Address History Incomplete
DBS require a 5-year address history for all levels of checks. This means that you must list every address where you were resident in that time period, even if they were temporary. You don’t need to give holiday accommodation addresses, or friends’ addresses if you stayed with them now and again, but do need to give all permanent addresses, including postcodes. Don’t leave any gaps as this could lead to your form being rejected, so if you were travelling overseas or sofa-surfing with no fixed address, tell them. It’s always best to clarify an unusual address query with the DBS rather than guessing at the right answer. Forms without the correct address history will probably be rejected immediately, putting you back to the start of the process and potentially putting you out of pocket too.
The form will ask for all names you have used or have been known by. This just doesn’t just mean changes in surname if you’ve got married or divorced, it means given names too. So, if you switch between using your first name or middle name, or are officially Victoria but known to everyone as Vicky, then declare all of your names in full. Again, if you’re confused about what you should or should not be listing in terms of names, give the DBS a ring for clarification.
When you’re filling in forms online, it’s so easy to make spelling mistakes or typos, especially when distracted. It can also be really difficult to spot your own mistakes when proofreading, so ask a friend or colleague to check it over for you before submitting. If you do make a mistake by typing a name as “Jnae” rather than Jane, someone from the DBS will probably get in touch to clarify. But this obviously takes time and will delay your form progressing to the next stage of checking.

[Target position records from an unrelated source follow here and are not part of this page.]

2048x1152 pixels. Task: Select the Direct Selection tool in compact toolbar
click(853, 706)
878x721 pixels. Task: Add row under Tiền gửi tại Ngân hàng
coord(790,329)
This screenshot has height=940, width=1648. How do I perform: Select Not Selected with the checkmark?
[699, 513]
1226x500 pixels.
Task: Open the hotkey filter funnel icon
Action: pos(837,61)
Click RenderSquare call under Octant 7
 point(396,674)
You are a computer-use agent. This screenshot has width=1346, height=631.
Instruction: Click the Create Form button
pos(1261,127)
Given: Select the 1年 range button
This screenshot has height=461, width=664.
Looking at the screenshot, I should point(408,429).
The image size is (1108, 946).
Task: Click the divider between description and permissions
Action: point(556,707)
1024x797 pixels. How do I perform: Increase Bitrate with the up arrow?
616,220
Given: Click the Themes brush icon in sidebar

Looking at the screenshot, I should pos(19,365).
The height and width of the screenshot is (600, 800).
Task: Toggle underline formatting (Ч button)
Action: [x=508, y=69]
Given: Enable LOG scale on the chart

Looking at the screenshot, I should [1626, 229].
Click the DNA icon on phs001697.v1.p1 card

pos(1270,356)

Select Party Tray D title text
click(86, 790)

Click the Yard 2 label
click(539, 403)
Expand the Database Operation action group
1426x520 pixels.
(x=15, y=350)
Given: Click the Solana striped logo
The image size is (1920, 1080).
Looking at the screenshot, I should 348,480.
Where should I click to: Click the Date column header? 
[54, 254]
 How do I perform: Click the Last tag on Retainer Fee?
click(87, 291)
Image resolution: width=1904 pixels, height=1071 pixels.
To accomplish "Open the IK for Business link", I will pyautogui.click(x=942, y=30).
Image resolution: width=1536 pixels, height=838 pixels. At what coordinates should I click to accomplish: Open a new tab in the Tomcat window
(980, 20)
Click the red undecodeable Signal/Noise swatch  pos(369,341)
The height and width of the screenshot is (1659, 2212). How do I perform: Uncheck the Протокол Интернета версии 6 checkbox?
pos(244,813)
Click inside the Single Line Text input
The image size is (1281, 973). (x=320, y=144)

Take some time to read through the requirements for documents to support your identity and understand the rules. Photocopies and printouts can’t be accepted for example, so if you turn up with those, you’ll be sent away to source originals, creating delay. This is particularly an issue with bills and bank statements as so many of us manage money digitally. Look through the list of approved documents as early as possible to give yourself a chance to gather it all together.